This past weekend in New York, the United Nations created a Facebook Live filter for World Humanitarian Day that let users overlay their real-time clips with augmented reality, particularly scrolling copy that told stories about civilians who have been affected by conflict. In Times Square, AR-enhanced videos aired on one of the iconic, commercial intersection’s large billboards. The endeavor was powered by Facebook’s 4-month-old AR system, dubbed Camera Effects Studio, which is getting the attention of brand marketers.
“For us, Facebook is an amazing platform to develop AR on because people are inherently using it already,” said Craig Elimeliah, managing director of creative technology at VML, the UN’s agency. “It includes Instagram as well. It includes Live and regular camera—so the sheer scale is unbelievable.”

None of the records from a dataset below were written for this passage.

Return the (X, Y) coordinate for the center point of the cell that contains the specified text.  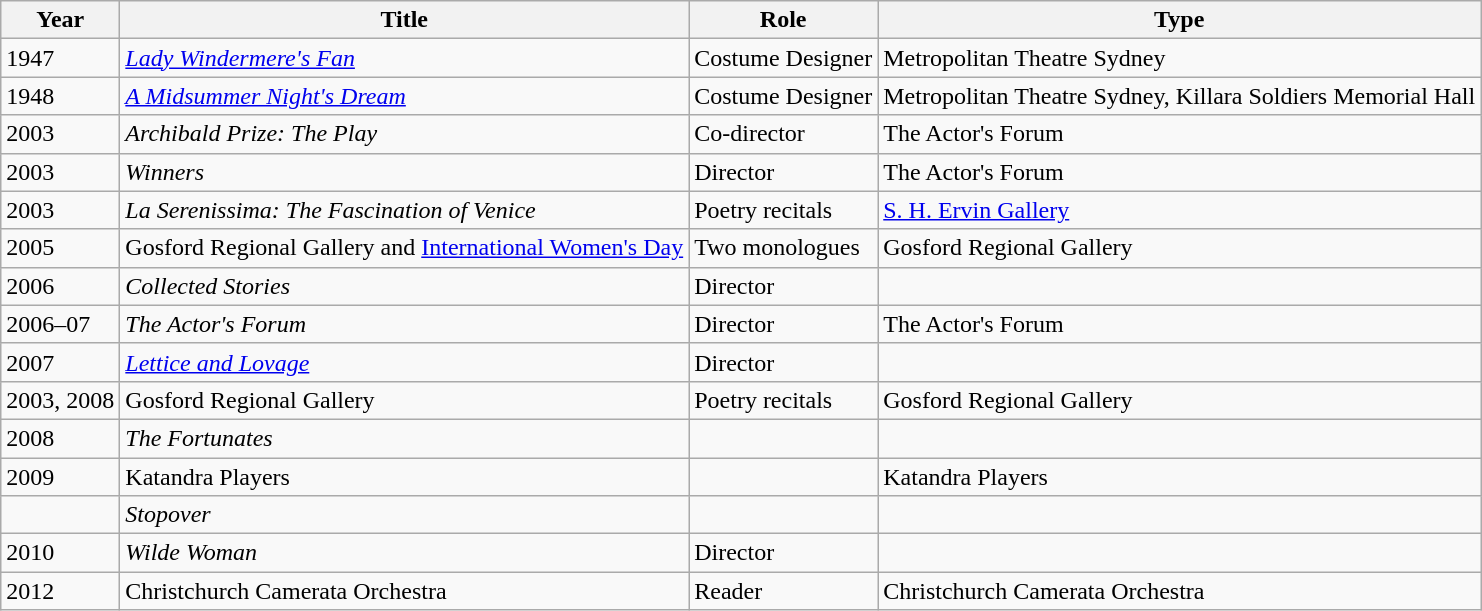
Title (404, 20)
Type (1180, 20)
Archibald Prize: The Play (404, 134)
Two monologues (784, 248)
2005 (60, 248)
Metropolitan Theatre Sydney, Killara Soldiers Memorial Hall (1180, 96)
Reader (784, 591)
2008 (60, 438)
1947 (60, 58)
Role (784, 20)
1948 (60, 96)
Year (60, 20)
2007 (60, 362)
2012 (60, 591)
2006–07 (60, 324)
2003, 2008 (60, 400)
Metropolitan Theatre Sydney (1180, 58)
Lady Windermere's Fan (404, 58)
2006 (60, 286)
The Fortunates (404, 438)
La Serenissima: The Fascination of Venice (404, 210)
S. H. Ervin Gallery (1180, 210)
Lettice and Lovage (404, 362)
Collected Stories (404, 286)
Co-director (784, 134)
2009 (60, 477)
Gosford Regional Gallery and International Women's Day (404, 248)
A Midsummer Night's Dream (404, 96)
2010 (60, 553)
Stopover (404, 515)
Wilde Woman (404, 553)
Winners (404, 172)
Find where the given text appears and provide that cell's center as [x, y] coordinate. 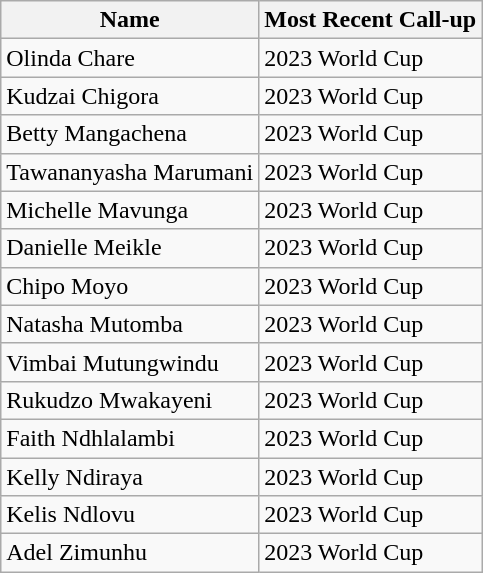
Natasha Mutomba [130, 324]
Michelle Mavunga [130, 210]
Most Recent Call-up [370, 20]
Olinda Chare [130, 58]
Danielle Meikle [130, 248]
Betty Mangachena [130, 134]
Faith Ndhlalambi [130, 438]
Chipo Moyo [130, 286]
Vimbai Mutungwindu [130, 362]
Kudzai Chigora [130, 96]
Tawananyasha Marumani [130, 172]
Name [130, 20]
Kelis Ndlovu [130, 515]
Adel Zimunhu [130, 553]
Rukudzo Mwakayeni [130, 400]
Kelly Ndiraya [130, 477]
Search for the cell housing the specified text and yield its [x, y] center coordinate. 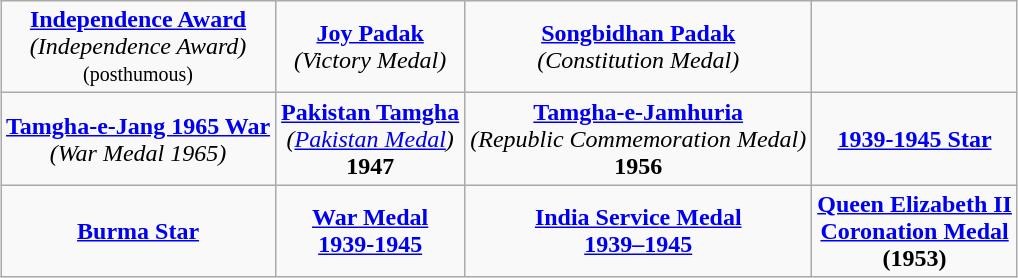
India Service Medal1939–1945 [638, 231]
Tamgha-e-Jang 1965 War(War Medal 1965) [138, 139]
War Medal1939-1945 [370, 231]
Burma Star [138, 231]
Joy Padak(Victory Medal) [370, 47]
Pakistan Tamgha(Pakistan Medal)1947 [370, 139]
1939-1945 Star [915, 139]
Tamgha-e-Jamhuria(Republic Commemoration Medal)1956 [638, 139]
Songbidhan Padak(Constitution Medal) [638, 47]
Independence Award(Independence Award)(posthumous) [138, 47]
Queen Elizabeth IICoronation Medal(1953) [915, 231]
Locate the cell with the specified text and output its (x, y) center coordinate. 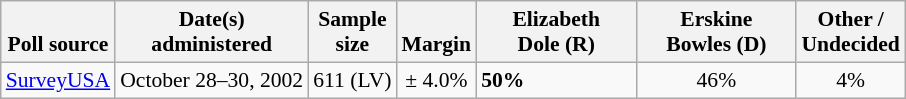
ErskineBowles (D) (716, 32)
46% (716, 80)
ElizabethDole (R) (556, 32)
October 28–30, 2002 (212, 80)
Other /Undecided (850, 32)
SurveyUSA (58, 80)
611 (LV) (352, 80)
4% (850, 80)
Margin (436, 32)
50% (556, 80)
Date(s)administered (212, 32)
Samplesize (352, 32)
Poll source (58, 32)
± 4.0% (436, 80)
Pinpoint the cell where the given text exists, returning its [X, Y] midpoint coordinate. 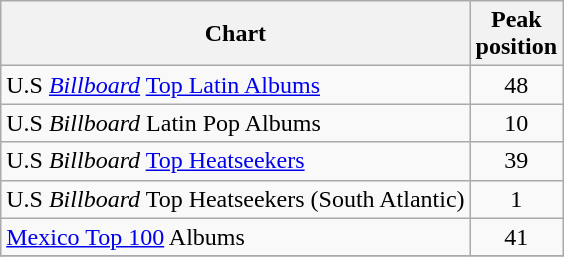
U.S Billboard Top Heatseekers [236, 161]
41 [516, 237]
U.S Billboard Top Latin Albums [236, 85]
U.S Billboard Top Heatseekers (South Atlantic) [236, 199]
39 [516, 161]
48 [516, 85]
Peakposition [516, 34]
Chart [236, 34]
Mexico Top 100 Albums [236, 237]
U.S Billboard Latin Pop Albums [236, 123]
1 [516, 199]
10 [516, 123]
Capture the cell that displays the provided text and extract its [X, Y] central coordinate. 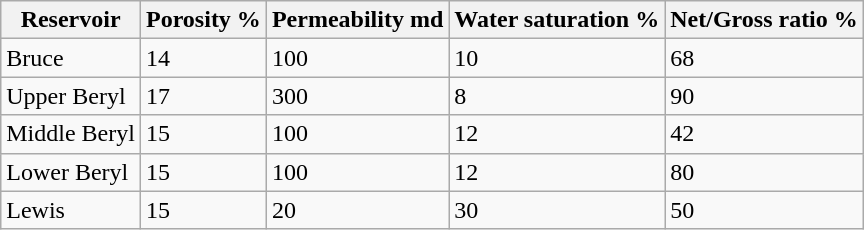
Bruce [71, 58]
17 [203, 96]
Lower Beryl [71, 172]
14 [203, 58]
20 [357, 210]
Lewis [71, 210]
80 [764, 172]
30 [557, 210]
68 [764, 58]
Middle Beryl [71, 134]
90 [764, 96]
Reservoir [71, 20]
Porosity % [203, 20]
300 [357, 96]
42 [764, 134]
Net/Gross ratio % [764, 20]
50 [764, 210]
Permeability md [357, 20]
10 [557, 58]
Water saturation % [557, 20]
Upper Beryl [71, 96]
8 [557, 96]
Locate the cell with the specified text and output its [X, Y] center coordinate. 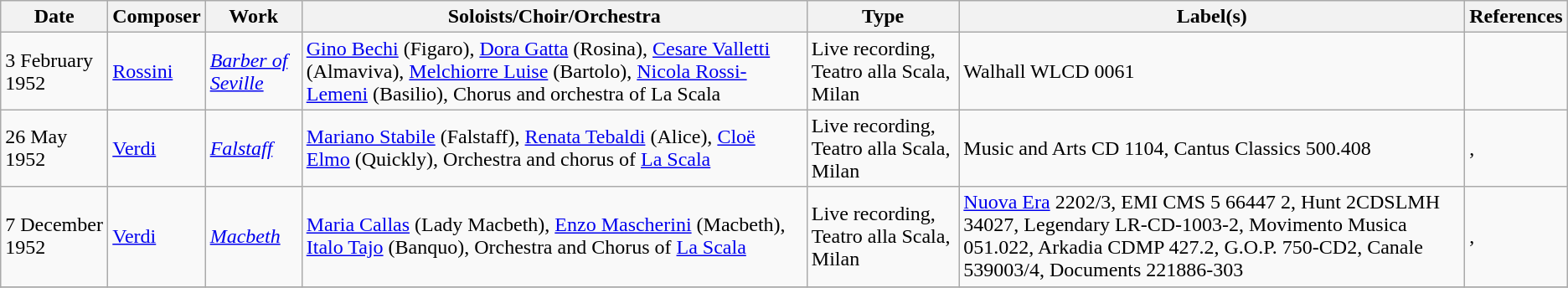
Type [883, 17]
Rossini [157, 71]
Composer [157, 17]
References [1516, 17]
Soloists/Choir/Orchestra [554, 17]
Walhall WLCD 0061 [1212, 71]
Mariano Stabile (Falstaff), Renata Tebaldi (Alice), Cloë Elmo (Quickly), Orchestra and chorus of La Scala [554, 148]
26 May 1952 [54, 148]
Music and Arts CD 1104, Cantus Classics 500.408 [1212, 148]
Falstaff [253, 148]
Work [253, 17]
Maria Callas (Lady Macbeth), Enzo Mascherini (Macbeth), Italo Tajo (Banquo), Orchestra and Chorus of La Scala [554, 236]
Macbeth [253, 236]
Barber of Seville [253, 71]
Date [54, 17]
3 February 1952 [54, 71]
Label(s) [1212, 17]
7 December 1952 [54, 236]
Output the (X, Y) coordinate of the center of the cell containing the given text.  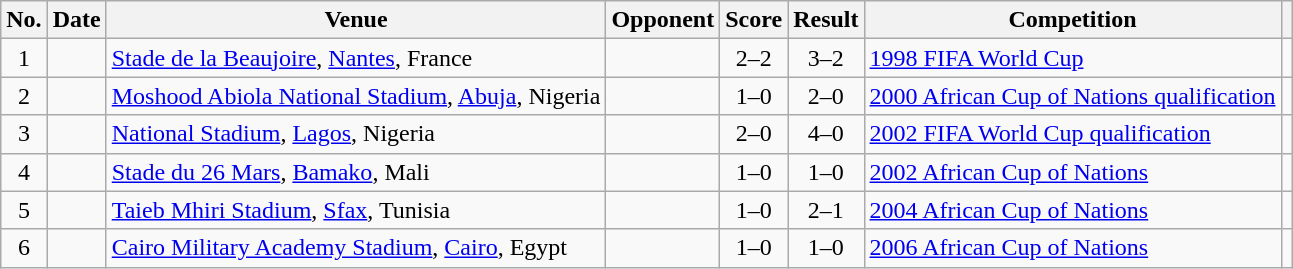
3–2 (826, 58)
Stade de la Beaujoire, Nantes, France (356, 58)
4 (24, 172)
No. (24, 20)
2002 African Cup of Nations (1072, 172)
Taieb Mhiri Stadium, Sfax, Tunisia (356, 210)
Result (826, 20)
Stade du 26 Mars, Bamako, Mali (356, 172)
5 (24, 210)
National Stadium, Lagos, Nigeria (356, 134)
2 (24, 96)
6 (24, 248)
Score (754, 20)
Date (76, 20)
2002 FIFA World Cup qualification (1072, 134)
2000 African Cup of Nations qualification (1072, 96)
Cairo Military Academy Stadium, Cairo, Egypt (356, 248)
3 (24, 134)
1998 FIFA World Cup (1072, 58)
Venue (356, 20)
4–0 (826, 134)
Competition (1072, 20)
2–1 (826, 210)
Moshood Abiola National Stadium, Abuja, Nigeria (356, 96)
2–2 (754, 58)
2004 African Cup of Nations (1072, 210)
1 (24, 58)
Opponent (663, 20)
2006 African Cup of Nations (1072, 248)
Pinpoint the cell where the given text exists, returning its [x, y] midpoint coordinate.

While AR is still exploratory territory for marketers and media companies, its pixelated push to the mainstream has gotten a series of boosts this year from some of the biggest digital players. Snapchat—with its wacky filters and other virtual overlays—has continued to be popular among teens (even if Wall Street doesn’t like its pace). Apple, which has long been seen as a potential AR game changer due to the popularity of its iPhone and iPad, seems primed to give AR the turbocharge it needs to attract older demographics. When the Cupertino, Calif.-based company releases its iOS 11 mobile operating system in September, hundreds of millions of Apple-device owners will have augmented reality at their fingertips with a set of features called ARKit.
“Apple and Facebook will make augmented reality an everyday reality,” said David Deal, a digital marketing consultant. “We’ll see plenty of hit and miss with AR as we did when Apple opened up the iPhone to app developers, but ultimately both Apple and Facebook are in the best position to steamroll Snapchat with AR.”
Ikea, which will be one of the first major brands on Apple’s AR platform at launch, is developing an app that allows customers to see what furniture and other household items would look like in a three-dimensional view inside their homes. Ikea also plans to introduce new products in the AR app before they hit store shelves.